#### The task:
Begin at the line below that has "Image resolution: width=390, height=844." and stop after the line that has "Каталог (63, 129)". Please restate only those lines, word for word.

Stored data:
--

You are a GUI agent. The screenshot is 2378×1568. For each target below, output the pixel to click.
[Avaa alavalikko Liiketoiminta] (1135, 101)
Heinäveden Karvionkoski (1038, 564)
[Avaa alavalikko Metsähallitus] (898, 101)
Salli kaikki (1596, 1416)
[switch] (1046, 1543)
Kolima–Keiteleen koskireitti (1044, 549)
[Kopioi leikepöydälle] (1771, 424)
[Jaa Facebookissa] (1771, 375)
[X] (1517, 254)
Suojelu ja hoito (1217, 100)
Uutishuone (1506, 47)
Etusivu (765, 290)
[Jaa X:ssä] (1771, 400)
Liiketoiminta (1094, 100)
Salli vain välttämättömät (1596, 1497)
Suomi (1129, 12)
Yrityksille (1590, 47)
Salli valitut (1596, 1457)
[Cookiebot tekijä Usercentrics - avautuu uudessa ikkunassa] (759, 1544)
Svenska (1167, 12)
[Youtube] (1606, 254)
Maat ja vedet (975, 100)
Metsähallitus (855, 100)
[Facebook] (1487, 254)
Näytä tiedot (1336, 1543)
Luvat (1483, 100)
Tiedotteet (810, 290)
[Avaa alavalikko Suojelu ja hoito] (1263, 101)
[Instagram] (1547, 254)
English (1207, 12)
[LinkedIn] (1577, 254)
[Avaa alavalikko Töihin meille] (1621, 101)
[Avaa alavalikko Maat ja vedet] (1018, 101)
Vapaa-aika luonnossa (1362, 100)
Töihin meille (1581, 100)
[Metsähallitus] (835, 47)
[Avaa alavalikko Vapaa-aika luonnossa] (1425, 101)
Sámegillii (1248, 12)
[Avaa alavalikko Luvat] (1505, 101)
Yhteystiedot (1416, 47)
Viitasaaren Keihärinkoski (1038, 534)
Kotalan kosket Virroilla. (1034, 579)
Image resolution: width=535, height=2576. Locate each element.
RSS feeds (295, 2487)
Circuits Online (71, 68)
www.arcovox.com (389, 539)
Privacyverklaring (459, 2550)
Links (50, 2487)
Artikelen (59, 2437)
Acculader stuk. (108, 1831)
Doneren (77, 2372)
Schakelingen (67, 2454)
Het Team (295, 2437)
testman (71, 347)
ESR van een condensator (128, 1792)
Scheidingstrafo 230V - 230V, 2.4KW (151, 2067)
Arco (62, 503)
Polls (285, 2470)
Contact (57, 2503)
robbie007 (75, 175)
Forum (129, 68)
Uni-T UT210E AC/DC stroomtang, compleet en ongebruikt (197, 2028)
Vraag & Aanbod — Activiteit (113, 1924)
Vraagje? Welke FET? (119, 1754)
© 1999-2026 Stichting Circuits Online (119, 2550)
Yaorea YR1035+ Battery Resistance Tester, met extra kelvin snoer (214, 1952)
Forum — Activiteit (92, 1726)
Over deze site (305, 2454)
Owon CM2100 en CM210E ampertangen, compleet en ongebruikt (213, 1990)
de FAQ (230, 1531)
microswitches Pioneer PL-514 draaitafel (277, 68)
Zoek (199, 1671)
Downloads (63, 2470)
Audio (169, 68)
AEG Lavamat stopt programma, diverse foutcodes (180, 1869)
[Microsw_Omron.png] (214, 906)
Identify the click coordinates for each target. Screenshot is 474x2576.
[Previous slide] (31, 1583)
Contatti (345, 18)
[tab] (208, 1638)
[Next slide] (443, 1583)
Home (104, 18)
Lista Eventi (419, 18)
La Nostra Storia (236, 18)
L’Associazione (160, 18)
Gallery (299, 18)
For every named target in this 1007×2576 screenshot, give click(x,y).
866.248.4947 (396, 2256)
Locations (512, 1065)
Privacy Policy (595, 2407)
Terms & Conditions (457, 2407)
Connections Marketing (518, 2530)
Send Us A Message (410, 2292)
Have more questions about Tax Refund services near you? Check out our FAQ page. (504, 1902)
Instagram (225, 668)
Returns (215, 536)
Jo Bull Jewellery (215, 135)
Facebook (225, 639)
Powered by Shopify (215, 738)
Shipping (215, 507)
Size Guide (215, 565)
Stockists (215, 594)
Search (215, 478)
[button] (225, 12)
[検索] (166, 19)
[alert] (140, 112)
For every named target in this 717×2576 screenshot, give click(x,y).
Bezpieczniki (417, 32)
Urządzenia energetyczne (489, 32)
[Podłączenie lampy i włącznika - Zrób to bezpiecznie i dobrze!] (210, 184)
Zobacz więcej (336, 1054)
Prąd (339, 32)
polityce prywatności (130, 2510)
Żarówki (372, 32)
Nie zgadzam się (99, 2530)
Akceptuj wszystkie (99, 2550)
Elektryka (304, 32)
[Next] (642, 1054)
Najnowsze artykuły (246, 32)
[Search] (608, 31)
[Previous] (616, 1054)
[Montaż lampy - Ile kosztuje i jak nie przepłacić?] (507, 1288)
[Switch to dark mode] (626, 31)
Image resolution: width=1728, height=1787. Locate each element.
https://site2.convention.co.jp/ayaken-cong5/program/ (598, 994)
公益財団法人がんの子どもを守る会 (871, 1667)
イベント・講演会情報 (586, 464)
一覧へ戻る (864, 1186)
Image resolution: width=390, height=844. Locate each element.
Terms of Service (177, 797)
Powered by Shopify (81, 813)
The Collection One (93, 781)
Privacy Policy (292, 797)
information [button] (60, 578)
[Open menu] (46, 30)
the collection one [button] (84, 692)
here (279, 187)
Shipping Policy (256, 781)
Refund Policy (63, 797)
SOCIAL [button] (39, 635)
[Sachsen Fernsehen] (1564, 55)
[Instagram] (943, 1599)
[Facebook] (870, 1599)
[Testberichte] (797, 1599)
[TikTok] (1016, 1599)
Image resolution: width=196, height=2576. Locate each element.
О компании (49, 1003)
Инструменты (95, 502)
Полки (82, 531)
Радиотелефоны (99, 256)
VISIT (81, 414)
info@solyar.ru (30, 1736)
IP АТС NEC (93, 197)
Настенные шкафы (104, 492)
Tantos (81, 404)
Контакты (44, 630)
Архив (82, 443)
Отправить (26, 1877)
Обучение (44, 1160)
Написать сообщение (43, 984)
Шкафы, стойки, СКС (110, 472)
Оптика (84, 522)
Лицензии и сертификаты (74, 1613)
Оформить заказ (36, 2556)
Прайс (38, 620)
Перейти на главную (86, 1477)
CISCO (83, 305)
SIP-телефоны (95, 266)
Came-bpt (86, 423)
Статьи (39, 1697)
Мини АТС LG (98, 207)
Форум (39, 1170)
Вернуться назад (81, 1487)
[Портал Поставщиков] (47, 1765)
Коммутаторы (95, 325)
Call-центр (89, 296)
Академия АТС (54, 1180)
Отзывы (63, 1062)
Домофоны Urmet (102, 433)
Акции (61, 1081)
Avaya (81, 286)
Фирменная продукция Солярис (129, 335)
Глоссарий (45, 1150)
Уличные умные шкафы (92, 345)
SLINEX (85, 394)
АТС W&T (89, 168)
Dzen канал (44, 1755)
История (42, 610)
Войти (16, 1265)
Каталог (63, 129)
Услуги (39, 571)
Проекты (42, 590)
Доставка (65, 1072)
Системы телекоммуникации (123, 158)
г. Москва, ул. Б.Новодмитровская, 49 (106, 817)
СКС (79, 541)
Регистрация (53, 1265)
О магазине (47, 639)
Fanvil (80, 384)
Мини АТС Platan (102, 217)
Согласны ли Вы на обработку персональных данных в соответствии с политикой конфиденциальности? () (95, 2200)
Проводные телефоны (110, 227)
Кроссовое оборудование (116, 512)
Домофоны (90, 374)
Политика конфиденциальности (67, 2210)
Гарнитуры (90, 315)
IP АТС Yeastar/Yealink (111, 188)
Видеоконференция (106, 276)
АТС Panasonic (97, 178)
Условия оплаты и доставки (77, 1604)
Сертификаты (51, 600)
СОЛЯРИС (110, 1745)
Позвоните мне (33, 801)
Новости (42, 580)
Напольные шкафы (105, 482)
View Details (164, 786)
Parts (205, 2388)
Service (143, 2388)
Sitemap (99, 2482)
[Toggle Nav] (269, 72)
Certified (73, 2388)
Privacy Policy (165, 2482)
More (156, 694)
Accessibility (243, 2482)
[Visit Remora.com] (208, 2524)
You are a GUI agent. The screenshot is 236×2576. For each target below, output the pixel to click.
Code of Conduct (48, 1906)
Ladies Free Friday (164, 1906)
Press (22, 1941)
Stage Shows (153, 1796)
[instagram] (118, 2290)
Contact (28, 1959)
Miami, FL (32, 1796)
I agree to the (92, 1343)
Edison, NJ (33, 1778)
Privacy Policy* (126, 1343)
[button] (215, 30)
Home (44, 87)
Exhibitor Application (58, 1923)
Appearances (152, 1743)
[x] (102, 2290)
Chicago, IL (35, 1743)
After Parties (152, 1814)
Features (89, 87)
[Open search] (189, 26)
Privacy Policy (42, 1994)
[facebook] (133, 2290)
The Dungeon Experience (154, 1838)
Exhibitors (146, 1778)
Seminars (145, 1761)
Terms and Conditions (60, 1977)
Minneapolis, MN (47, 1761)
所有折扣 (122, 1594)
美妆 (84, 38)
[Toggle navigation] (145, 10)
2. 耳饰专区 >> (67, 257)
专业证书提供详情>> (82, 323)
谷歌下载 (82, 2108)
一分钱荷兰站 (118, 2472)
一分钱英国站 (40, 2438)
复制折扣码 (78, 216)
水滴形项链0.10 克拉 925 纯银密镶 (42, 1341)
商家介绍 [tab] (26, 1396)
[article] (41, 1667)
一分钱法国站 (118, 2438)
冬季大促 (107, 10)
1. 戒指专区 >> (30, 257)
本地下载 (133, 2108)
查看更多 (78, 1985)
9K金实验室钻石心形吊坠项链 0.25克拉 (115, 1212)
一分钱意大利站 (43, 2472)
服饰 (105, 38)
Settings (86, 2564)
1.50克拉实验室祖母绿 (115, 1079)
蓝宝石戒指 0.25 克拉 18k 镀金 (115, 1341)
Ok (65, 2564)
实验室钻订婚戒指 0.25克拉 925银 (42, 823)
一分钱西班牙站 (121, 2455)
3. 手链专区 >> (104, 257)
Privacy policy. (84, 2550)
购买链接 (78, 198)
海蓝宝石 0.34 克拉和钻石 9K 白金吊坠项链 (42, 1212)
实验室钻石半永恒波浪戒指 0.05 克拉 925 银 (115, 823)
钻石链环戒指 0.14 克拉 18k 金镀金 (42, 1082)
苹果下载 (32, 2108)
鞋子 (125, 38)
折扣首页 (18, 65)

--

#### Completed exercise:
Image resolution: width=390, height=844. Locate each element.
Terms of Service (177, 797)
Powered by Shopify (81, 813)
The Collection One (93, 781)
Privacy Policy (292, 797)
information [button] (60, 578)
[Open menu] (46, 30)
the collection one [button] (84, 692)
here (279, 187)
Shipping Policy (256, 781)
Refund Policy (63, 797)
SOCIAL [button] (39, 635)
[Sachsen Fernsehen] (1564, 55)
[Instagram] (943, 1599)
[Facebook] (870, 1599)
[Testberichte] (797, 1599)
[TikTok] (1016, 1599)
Image resolution: width=196, height=2576. Locate each element.
О компании (49, 1003)
Инструменты (95, 502)
Полки (82, 531)
Радиотелефоны (99, 256)
VISIT (81, 414)
info@solyar.ru (30, 1736)
IP АТС NEC (93, 197)
Настенные шкафы (104, 492)
Tantos (81, 404)
Контакты (44, 630)
Архив (82, 443)
Отправить (26, 1877)
Обучение (44, 1160)
Написать сообщение (43, 984)
Шкафы, стойки, СКС (110, 472)
Оптика (84, 522)
Лицензии и сертификаты (74, 1613)
Оформить заказ (36, 2556)
Прайс (38, 620)
Перейти на главную (86, 1477)
CISCO (83, 305)
SIP-телефоны (95, 266)
Came-bpt (86, 423)
Статьи (39, 1697)
Мини АТС LG (98, 207)
Форум (39, 1170)
Вернуться назад (81, 1487)
[Портал Поставщиков] (47, 1765)
Коммутаторы (95, 325)
Call-центр (89, 296)
Академия АТС (54, 1180)
Отзывы (63, 1062)
Домофоны Urmet (102, 433)
Акции (61, 1081)
Avaya (81, 286)
Фирменная продукция Солярис (129, 335)
Глоссарий (45, 1150)
Уличные умные шкафы (92, 345)
SLINEX (85, 394)
АТС W&T (89, 168)
Dzen канал (44, 1755)
История (42, 610)
Войти (16, 1265)
Каталог (63, 129)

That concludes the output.